Normal Bone Matrix Mineralization but Altered Growth Plate Morphology in the LmnaG609G/G609G Mouse Model of Progeria

Stéphane Blouin  1   2 Markus A Hartmann  1   2 Nadja Fratzl-Zelman  1   2 Phaedra Messmer  1 Daniel Whisenant  3 Michael R Erdos  4 Francis S Collins  4 Maria Eriksson  3 Charlotte Strandgren  3   5 Wayne A Cabral  4 Thomas Dechat  1   2
Affiliations

Normal Bone Matrix Mineralization but Altered Growth Plate Morphology in the LmnaG609G/G609G Mouse Model of Progeria

Stéphane Blouin et al. Aging Dis. .

Abstract

Hutchison-Gilford progeria syndrome (HGPS) is a rare genetic disease caused by a mutation in LMNA, the gene encoding A-type lamins, leading to premature aging with severely reduced life span.

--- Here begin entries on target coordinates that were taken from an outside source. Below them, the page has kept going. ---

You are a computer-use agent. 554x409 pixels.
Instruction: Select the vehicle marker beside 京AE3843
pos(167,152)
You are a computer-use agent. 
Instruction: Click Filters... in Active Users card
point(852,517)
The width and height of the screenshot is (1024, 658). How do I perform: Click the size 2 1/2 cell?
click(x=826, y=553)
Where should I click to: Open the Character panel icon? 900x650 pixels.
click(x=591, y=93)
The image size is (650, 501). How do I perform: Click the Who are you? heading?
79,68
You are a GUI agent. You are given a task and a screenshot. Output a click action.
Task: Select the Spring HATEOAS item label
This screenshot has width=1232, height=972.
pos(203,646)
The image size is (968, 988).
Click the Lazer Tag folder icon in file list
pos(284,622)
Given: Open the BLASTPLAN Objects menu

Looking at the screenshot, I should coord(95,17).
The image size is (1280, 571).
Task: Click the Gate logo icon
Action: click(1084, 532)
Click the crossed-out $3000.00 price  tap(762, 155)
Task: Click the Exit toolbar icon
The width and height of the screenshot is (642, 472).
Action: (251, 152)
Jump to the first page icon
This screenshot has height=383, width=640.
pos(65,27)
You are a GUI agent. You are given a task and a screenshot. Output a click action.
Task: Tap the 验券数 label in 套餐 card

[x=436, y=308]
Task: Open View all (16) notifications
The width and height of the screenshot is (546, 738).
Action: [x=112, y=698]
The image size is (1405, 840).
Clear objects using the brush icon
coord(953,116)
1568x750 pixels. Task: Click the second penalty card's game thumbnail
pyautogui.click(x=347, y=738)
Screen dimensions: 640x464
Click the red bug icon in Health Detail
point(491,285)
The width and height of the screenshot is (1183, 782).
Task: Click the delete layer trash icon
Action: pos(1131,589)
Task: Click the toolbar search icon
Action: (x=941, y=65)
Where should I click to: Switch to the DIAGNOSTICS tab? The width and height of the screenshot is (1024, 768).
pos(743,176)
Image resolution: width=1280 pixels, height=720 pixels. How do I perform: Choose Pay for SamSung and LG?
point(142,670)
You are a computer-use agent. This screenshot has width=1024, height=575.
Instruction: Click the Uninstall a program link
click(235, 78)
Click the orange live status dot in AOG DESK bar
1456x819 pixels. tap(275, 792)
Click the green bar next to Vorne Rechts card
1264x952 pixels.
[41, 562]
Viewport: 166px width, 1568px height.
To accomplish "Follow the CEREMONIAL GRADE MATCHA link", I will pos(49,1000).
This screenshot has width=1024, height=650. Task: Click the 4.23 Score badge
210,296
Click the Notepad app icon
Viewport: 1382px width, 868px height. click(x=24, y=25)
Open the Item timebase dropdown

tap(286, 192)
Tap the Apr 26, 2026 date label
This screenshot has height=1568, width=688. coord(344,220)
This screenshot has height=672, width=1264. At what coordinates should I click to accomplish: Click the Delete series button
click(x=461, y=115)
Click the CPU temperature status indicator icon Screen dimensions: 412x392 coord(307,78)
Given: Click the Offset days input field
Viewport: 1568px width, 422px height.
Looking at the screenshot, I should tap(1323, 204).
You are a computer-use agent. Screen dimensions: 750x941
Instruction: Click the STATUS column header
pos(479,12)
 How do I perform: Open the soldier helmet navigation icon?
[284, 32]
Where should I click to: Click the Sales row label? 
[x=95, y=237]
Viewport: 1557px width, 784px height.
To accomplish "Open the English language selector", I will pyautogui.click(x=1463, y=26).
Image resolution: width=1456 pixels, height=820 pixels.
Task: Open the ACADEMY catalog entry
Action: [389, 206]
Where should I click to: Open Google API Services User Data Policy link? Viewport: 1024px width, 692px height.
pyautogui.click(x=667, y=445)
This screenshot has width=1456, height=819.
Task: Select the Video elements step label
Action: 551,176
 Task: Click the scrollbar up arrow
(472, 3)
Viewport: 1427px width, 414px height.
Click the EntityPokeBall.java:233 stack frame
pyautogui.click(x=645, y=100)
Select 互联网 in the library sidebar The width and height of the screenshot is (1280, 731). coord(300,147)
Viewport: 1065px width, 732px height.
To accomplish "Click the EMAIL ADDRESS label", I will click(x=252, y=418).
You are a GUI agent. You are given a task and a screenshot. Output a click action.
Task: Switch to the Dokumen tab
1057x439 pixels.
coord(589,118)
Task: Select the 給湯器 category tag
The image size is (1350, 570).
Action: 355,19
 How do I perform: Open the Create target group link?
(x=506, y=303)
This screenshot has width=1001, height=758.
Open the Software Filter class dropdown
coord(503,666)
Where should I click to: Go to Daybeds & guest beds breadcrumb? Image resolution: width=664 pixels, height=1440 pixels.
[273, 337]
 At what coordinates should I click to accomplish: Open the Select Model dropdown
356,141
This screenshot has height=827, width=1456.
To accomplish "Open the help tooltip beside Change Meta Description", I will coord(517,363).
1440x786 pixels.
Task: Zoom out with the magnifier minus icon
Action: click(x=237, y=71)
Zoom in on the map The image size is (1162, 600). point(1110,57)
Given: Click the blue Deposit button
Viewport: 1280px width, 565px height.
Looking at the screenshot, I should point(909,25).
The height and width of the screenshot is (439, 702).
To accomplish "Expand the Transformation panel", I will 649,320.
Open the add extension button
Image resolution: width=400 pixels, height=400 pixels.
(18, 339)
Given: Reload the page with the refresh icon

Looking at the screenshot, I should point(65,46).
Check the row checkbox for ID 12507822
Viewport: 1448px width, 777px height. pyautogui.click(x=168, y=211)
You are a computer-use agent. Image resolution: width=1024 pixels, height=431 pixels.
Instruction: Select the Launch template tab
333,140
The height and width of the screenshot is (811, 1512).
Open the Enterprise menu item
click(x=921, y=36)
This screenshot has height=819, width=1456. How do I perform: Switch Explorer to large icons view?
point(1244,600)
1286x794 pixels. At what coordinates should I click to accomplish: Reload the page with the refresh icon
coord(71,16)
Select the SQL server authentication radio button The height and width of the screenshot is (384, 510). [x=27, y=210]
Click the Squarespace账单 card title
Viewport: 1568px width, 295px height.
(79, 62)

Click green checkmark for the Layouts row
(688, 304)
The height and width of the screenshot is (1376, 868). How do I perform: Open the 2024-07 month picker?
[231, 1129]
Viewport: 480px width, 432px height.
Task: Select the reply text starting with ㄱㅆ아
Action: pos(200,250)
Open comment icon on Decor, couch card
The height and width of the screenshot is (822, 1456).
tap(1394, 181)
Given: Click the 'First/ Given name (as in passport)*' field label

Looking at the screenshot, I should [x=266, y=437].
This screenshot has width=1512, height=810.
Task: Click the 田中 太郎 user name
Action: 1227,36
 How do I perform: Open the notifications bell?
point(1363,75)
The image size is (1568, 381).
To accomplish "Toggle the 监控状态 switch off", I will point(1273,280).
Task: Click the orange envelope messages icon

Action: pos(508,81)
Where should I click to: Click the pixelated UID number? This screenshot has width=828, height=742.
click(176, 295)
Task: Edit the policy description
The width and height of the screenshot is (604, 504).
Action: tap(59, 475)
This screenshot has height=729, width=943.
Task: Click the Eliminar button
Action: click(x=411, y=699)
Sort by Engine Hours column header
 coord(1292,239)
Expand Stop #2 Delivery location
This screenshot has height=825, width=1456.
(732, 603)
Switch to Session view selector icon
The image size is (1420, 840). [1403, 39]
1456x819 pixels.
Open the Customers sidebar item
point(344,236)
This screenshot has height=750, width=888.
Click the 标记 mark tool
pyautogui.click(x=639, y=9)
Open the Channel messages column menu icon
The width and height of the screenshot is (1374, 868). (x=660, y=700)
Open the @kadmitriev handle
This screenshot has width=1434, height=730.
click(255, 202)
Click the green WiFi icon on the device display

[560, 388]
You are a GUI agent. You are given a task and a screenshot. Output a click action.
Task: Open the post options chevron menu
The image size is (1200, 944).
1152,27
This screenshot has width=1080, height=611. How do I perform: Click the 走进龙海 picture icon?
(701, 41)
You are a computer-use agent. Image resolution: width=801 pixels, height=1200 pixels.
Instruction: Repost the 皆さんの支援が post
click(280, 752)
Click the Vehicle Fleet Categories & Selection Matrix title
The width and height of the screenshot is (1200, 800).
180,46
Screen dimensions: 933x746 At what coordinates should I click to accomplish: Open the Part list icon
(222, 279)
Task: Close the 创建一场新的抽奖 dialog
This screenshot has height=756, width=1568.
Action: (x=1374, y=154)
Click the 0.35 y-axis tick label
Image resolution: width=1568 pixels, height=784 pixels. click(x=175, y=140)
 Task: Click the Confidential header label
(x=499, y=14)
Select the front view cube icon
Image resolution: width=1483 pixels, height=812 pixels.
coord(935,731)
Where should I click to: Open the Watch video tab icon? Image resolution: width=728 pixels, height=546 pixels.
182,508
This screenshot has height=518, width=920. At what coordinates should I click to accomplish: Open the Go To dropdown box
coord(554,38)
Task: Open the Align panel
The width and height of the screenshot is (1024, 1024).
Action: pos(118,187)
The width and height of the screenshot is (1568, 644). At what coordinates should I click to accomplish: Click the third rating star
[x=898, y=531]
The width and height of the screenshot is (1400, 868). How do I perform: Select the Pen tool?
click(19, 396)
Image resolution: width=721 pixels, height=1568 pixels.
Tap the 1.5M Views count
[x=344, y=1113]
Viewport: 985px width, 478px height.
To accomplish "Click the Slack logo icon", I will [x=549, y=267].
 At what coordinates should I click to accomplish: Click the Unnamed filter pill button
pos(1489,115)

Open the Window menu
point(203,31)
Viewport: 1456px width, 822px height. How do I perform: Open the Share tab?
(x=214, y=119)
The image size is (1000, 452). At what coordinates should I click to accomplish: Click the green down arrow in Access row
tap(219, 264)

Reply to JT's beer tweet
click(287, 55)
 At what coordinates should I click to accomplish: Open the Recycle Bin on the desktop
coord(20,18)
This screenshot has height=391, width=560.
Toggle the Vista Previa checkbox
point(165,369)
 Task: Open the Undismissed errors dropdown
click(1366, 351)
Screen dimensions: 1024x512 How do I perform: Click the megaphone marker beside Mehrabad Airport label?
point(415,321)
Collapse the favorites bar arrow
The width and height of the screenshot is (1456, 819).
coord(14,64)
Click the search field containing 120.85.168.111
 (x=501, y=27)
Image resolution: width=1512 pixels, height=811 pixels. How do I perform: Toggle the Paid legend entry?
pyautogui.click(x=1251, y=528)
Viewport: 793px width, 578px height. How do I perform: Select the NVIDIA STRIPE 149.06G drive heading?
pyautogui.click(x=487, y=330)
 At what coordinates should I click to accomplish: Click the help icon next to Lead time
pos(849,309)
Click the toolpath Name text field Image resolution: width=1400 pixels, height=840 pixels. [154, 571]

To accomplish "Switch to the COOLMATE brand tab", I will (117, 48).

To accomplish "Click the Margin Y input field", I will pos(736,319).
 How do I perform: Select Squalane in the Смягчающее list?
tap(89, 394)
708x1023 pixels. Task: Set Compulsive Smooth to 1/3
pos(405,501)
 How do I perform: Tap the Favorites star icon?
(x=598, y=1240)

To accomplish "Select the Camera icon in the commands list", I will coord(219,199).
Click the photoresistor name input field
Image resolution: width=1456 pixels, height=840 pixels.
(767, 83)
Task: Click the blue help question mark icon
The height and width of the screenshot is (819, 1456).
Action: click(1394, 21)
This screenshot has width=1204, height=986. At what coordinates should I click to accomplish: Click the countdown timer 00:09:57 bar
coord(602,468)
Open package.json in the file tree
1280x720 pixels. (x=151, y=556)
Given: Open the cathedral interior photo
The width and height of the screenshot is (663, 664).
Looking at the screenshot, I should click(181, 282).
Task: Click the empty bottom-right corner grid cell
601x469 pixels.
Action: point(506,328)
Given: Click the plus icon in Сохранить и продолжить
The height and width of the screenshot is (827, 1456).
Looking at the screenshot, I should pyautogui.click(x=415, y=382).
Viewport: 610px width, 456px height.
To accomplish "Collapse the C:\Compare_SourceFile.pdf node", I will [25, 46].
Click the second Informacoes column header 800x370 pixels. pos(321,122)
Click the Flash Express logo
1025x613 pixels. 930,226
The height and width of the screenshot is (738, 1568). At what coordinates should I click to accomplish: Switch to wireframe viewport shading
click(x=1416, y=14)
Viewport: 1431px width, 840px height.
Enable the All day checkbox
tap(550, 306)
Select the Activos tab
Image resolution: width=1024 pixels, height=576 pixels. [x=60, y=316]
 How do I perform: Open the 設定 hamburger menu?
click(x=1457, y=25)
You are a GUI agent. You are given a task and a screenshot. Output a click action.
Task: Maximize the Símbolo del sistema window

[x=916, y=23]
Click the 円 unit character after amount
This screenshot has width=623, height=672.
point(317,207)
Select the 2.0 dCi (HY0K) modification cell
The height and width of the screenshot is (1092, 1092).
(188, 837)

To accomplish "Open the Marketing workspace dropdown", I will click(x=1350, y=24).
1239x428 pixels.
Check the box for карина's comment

HGPS is characterized by growth deficiency, subcutaneous fat and muscle issues, wrinkled skin, alopecia, and atherosclerosis. Patients also develop a bone phenotype with reduced bone mineral density, osteolysis and striking demineralization of long bones. To further clarify the tissue modifications in HGPS, we characterized bone mineralization in the LmnaG609G/G609G progeria mouse model. Femurs from 8-week-old mice and humeri from 15-week-old mice were analyzed using quantitative backscattered electron imaging to assess bone mineralization density distribution, osteocyte lacunae sections and structural bone histomorphometry. Tissue sections were stained with Giemsa and Goldner trichrome for histologic evaluation. Bone tissue from Lmna+/+ and LmnaG609G/G609G mice had similar mineral content at 3 different bone sites with specific tissue ages. The osteocyte lacunae features were not statistically different, but more empty lacunae were found in LmnaG609G/G609G at both animal ages. Bone histomorphometry and histology demonstrated decreased bone volume per tissue volume in primary (8W: -23%, p=0.001; 15W: -38%, p=0.002) and secondary spongiosa (8W: -36%, p=0.001; 15W: -49 %, ns), as well as growth plate dysplasia with thinner unmineralized resting and proliferative zones in the LmnaG609G/G609G mice versus controls (8W: -18%, p=0.006; 15W: -25%, p=0.001). Overall, the LmnaG609G/G609G mouse develops chondrodysplasia with reduced trabecular bone volume. Mineral content findings at several tissue sites and ages suggest that bone dysplasia results from impaired bone formation with normal bone turnover.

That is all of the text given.